Redistribution and trans-relocation of residues of pharmaceutical may also occur during mass transport/mobilization. Waterways are a major means of mass transport of veterinary pharmaceutical residues and outfalls (Boxall et al. 2004a, 2004b; Jorgensen and Halling-Sorensen, 2000). Excess water may run into adjoining surface water bodies from drain sewers or from wastewater storage lagoons of animal production facilities, once water volume rises above the holding capacities of the lagoons. Arable farmland soils nutrient enhancement treatment, using animal farm litters/wastes as manure can also lead to soil pollution, especially where farm litter used as soil manure is far more than needed for soil nourishment and nutrient regeneration (Chastain, 1995; Pinheiro et al., 2013). Excess waste litter may therefore run-off into nearby surface water and ground water systems, from soils at maximum mineral stabilization/saturation point (Pinheiro et al., 2013).

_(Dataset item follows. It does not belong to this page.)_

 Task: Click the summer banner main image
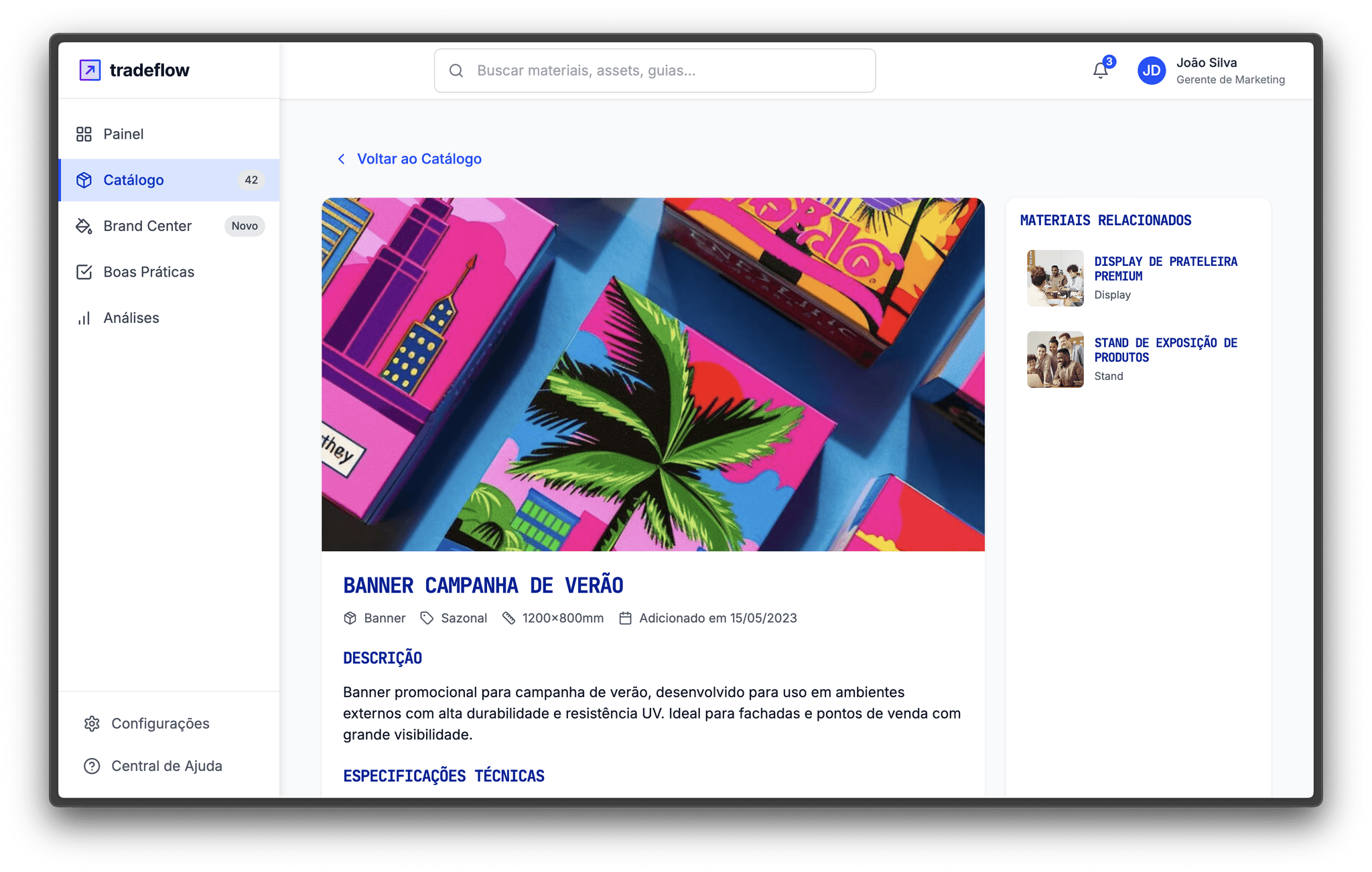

Some active pharmaceutical ingredients such as “hormones can remain functional in manure up to 270 days after excretion” (http://www.sustainabletable.org/issues/waterpollution/index_pf.html). While there have been many documented cases of hormones discovered miles downstream of livestock farms (Kolpin et al., 2002), vertical mass (subsurface) movement of soil water contaminated by dissolved pharmaceutical residues, may also result in ground water pollution (Maron et al., 2013).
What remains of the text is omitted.